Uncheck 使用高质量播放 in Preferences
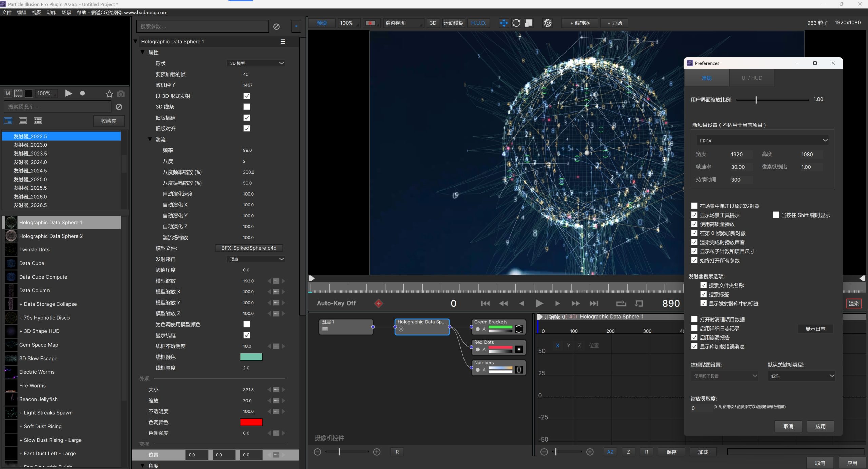 694,224
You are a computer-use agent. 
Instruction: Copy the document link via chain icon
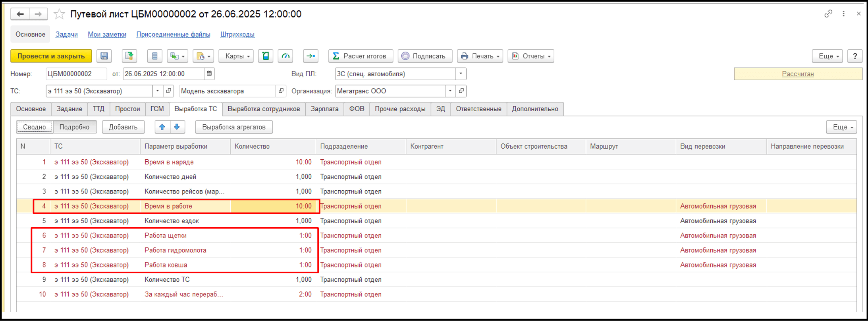(x=828, y=14)
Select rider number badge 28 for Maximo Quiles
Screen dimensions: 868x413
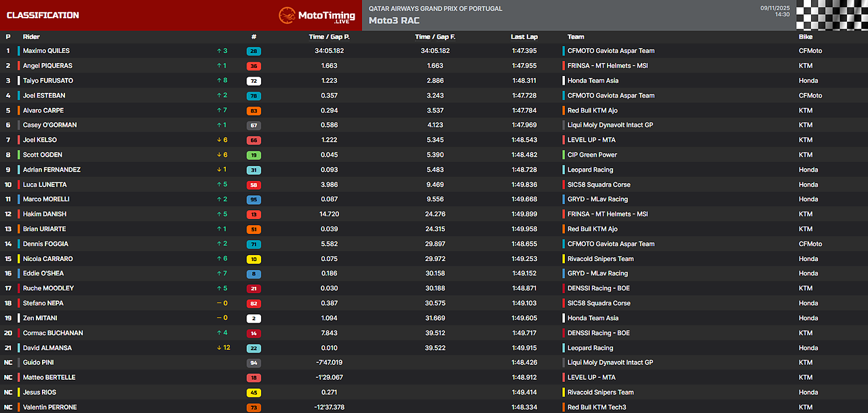click(x=254, y=51)
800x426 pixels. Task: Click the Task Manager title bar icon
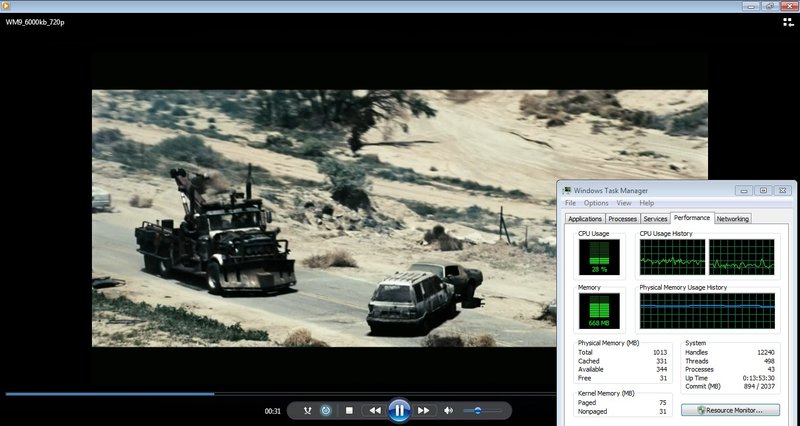pyautogui.click(x=567, y=190)
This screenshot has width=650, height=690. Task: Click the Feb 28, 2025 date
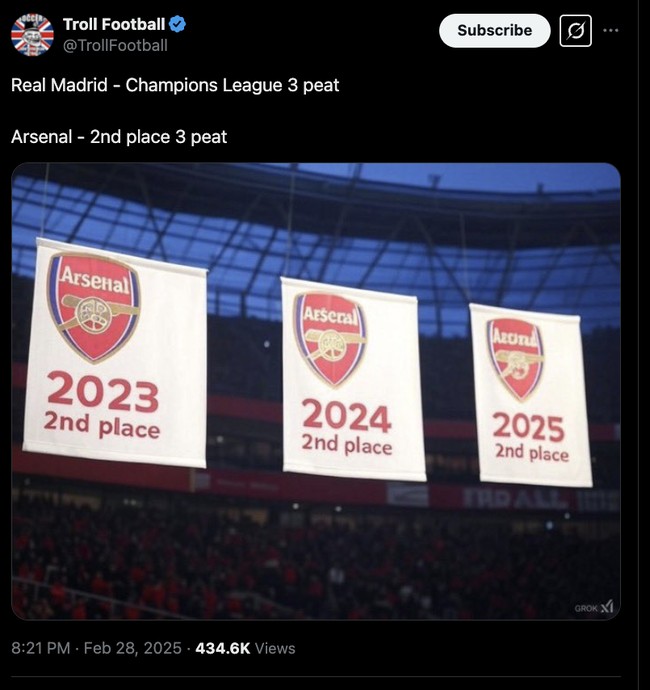(x=134, y=648)
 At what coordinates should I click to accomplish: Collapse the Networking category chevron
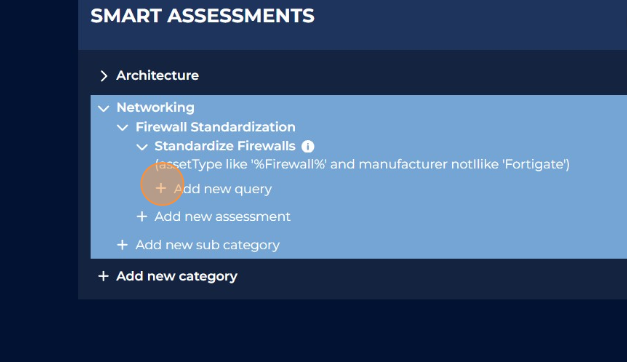point(104,108)
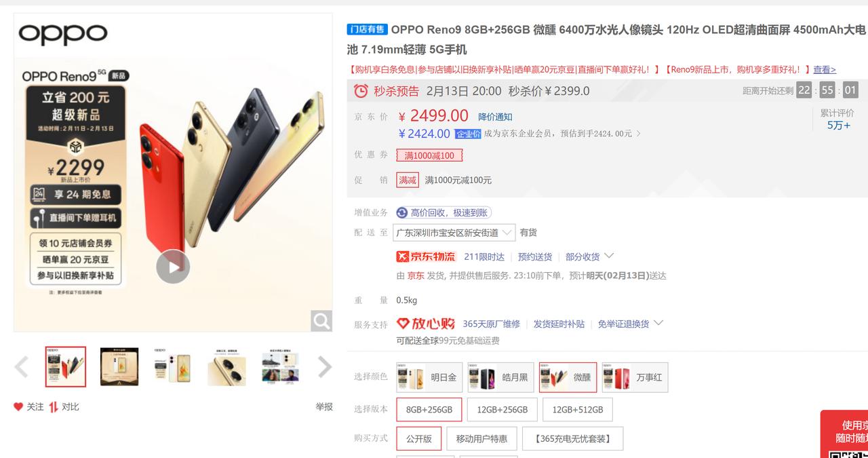
Task: Open the delivery address dropdown
Action: [455, 232]
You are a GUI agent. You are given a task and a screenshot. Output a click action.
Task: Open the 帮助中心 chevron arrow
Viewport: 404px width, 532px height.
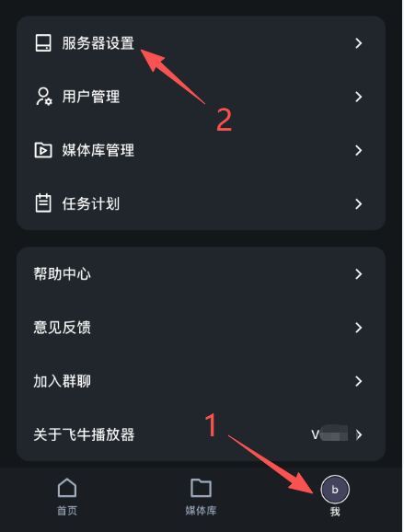click(x=359, y=274)
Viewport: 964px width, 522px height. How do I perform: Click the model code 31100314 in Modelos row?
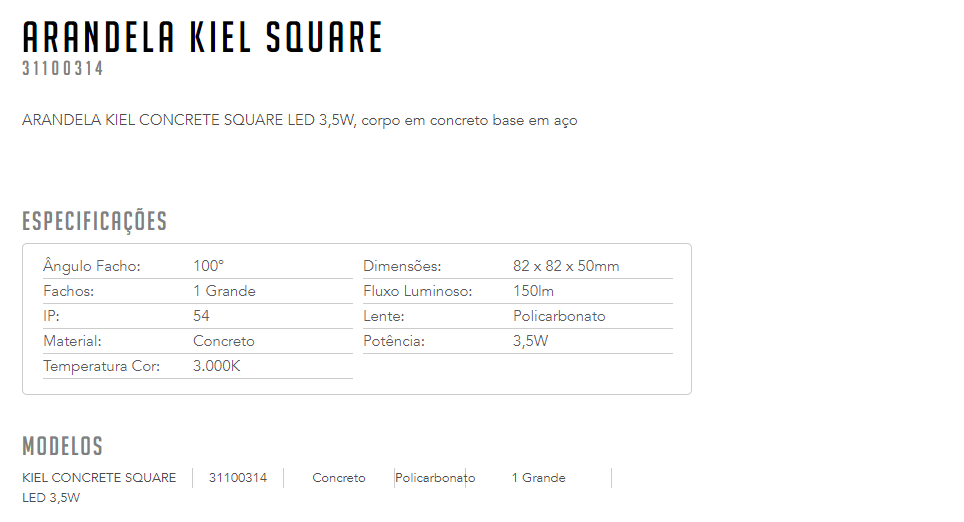(238, 478)
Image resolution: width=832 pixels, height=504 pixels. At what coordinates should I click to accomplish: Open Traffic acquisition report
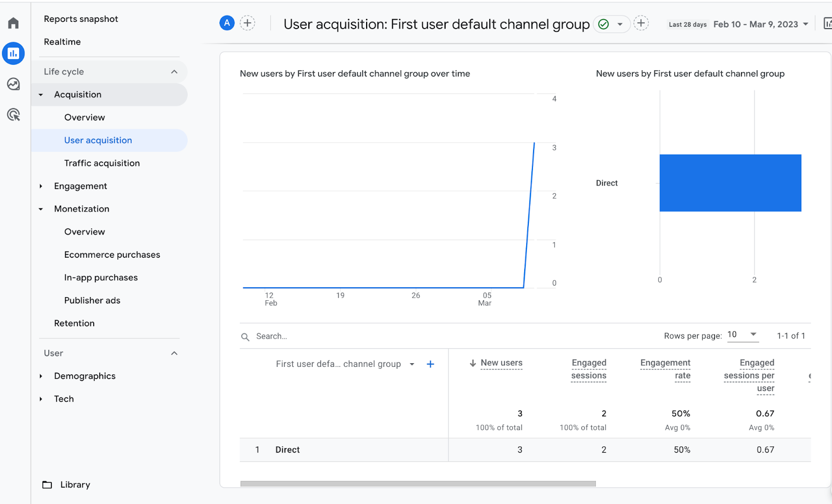click(x=102, y=163)
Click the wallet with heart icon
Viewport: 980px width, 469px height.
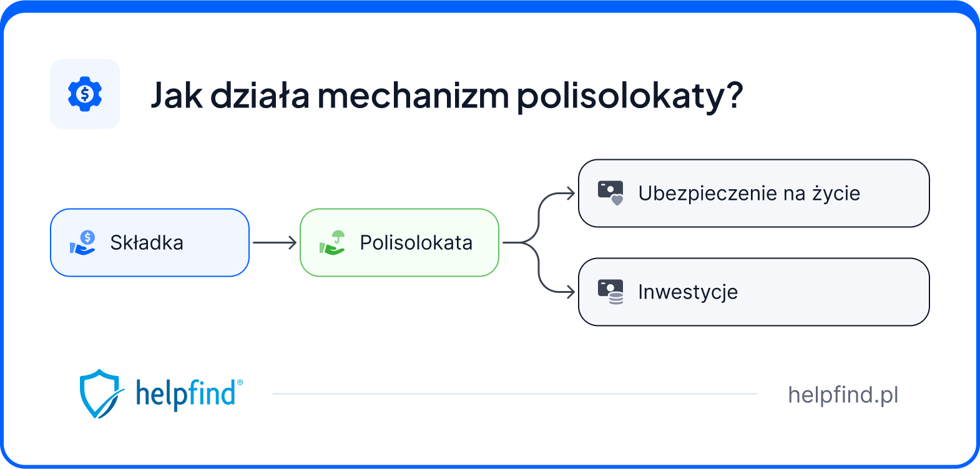coord(610,193)
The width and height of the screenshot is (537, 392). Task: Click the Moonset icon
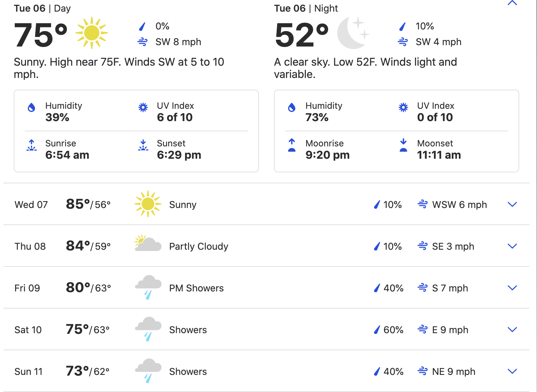[x=403, y=145]
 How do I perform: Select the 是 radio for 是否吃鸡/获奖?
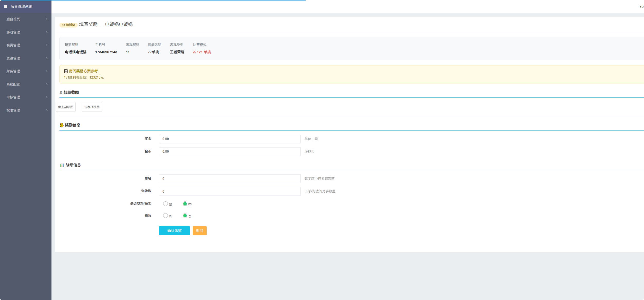166,204
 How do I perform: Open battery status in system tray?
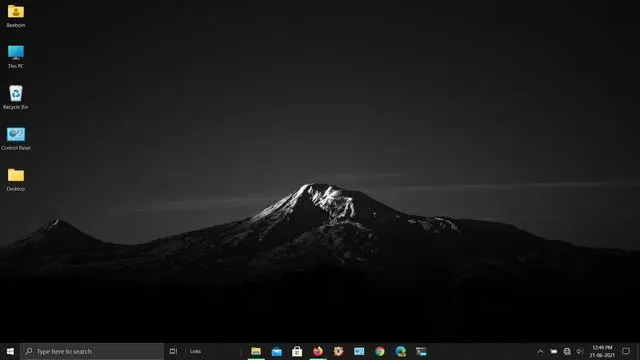(553, 351)
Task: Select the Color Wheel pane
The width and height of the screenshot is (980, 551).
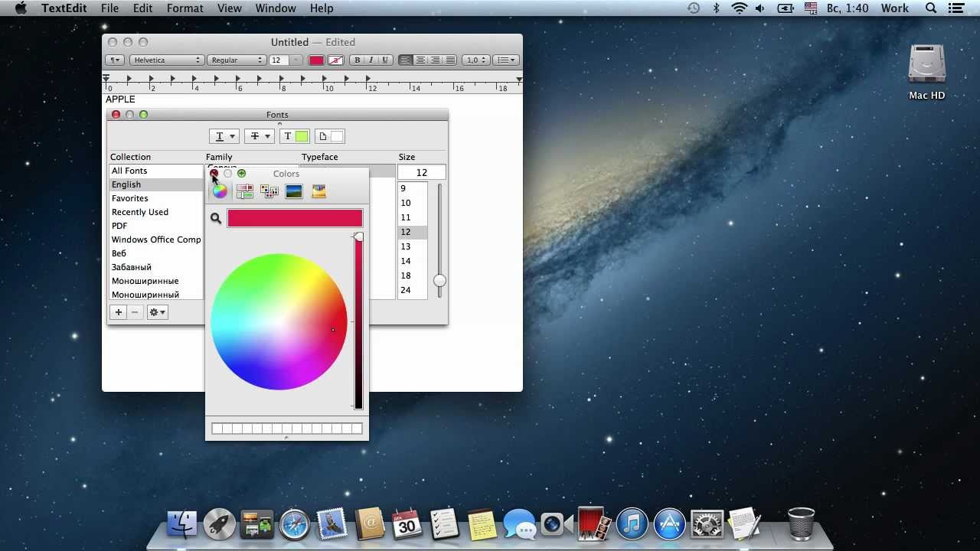Action: click(220, 191)
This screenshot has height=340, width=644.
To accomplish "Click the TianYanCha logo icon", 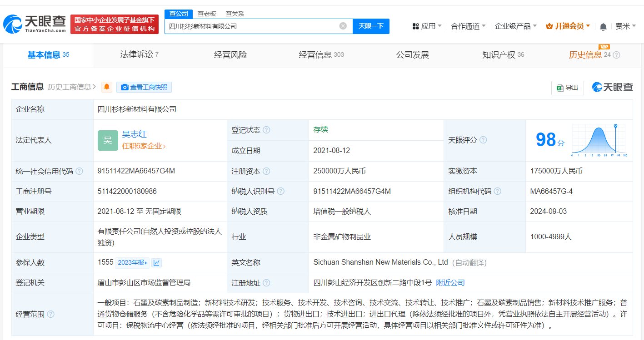I will click(13, 24).
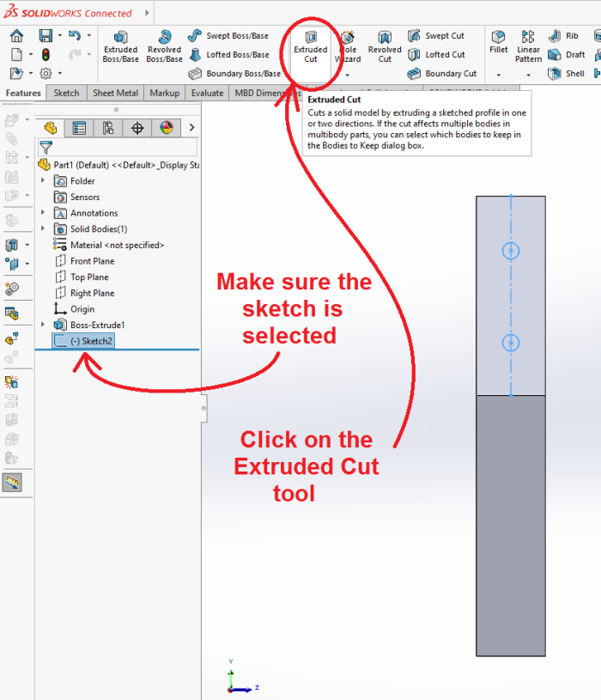Expand the Boss-Extrude1 feature node
This screenshot has width=601, height=700.
pyautogui.click(x=44, y=325)
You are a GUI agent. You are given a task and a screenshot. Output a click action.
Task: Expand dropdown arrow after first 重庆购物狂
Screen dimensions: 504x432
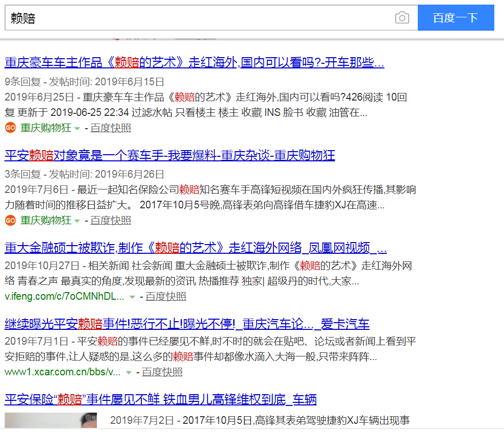click(x=78, y=128)
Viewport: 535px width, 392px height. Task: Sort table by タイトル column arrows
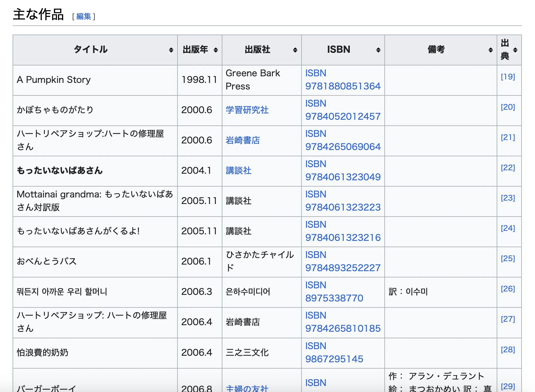point(171,50)
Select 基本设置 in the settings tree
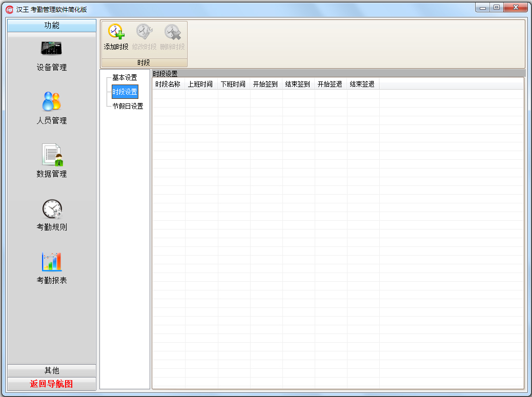This screenshot has width=532, height=397. 125,78
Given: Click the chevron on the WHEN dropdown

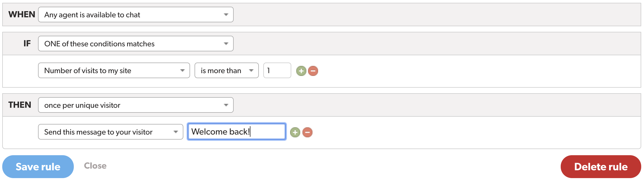Looking at the screenshot, I should click(x=226, y=15).
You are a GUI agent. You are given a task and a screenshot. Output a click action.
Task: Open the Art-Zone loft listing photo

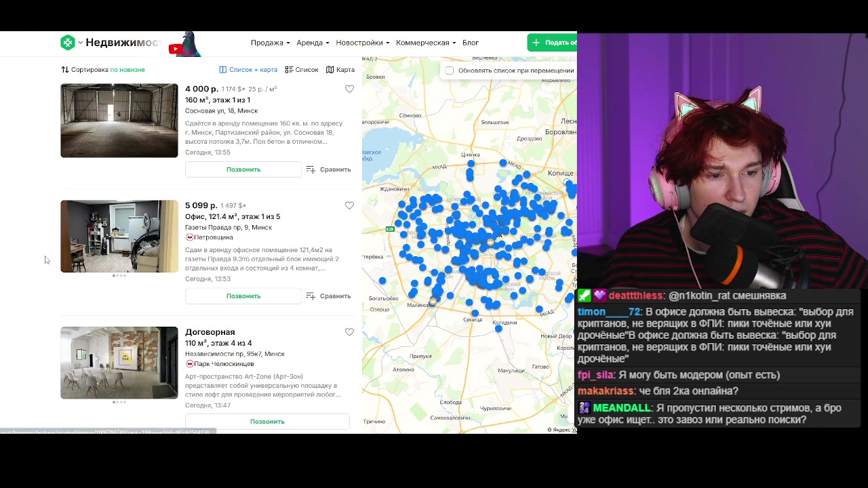(119, 363)
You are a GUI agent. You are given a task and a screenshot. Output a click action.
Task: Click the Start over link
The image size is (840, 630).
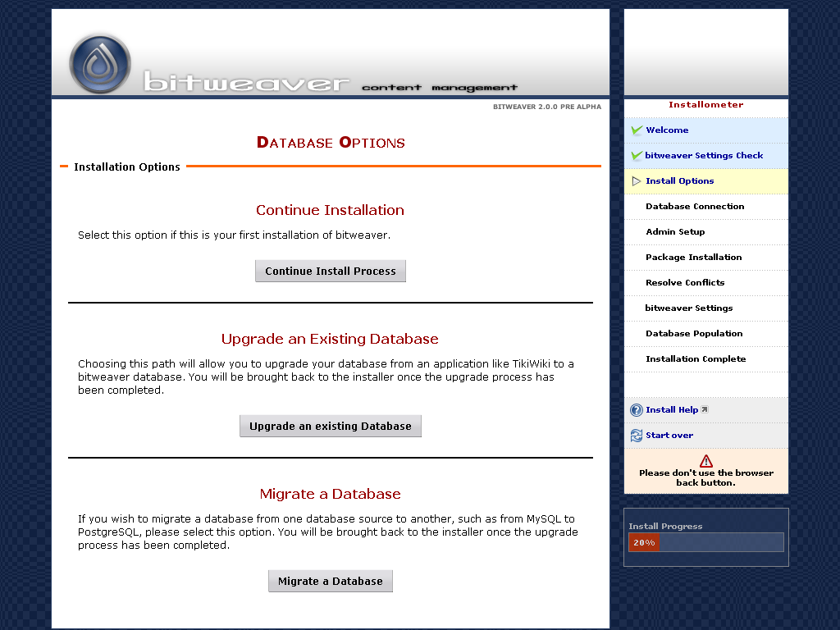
^^^^
Write down exactly what the lines above say, from the line holding "Viewport: 535px width, 392px" through the line holding "Task: Click the Start over link", and nothing more. Do not copy the pictures.

Answer section →
Viewport: 535px width, 392px height. Task: Sort table by タイトル column arrows
point(171,50)
Select 基本设置 in the settings tree
This screenshot has width=532, height=397. 125,78
Given: Click the chevron on the WHEN dropdown

Looking at the screenshot, I should click(x=226, y=15).
You are a GUI agent. You are given a task and a screenshot. Output a click action.
Task: Open the Art-Zone loft listing photo

(119, 363)
You are a GUI agent. You are given a task and a screenshot. Output a click action.
Task: Click the Start over link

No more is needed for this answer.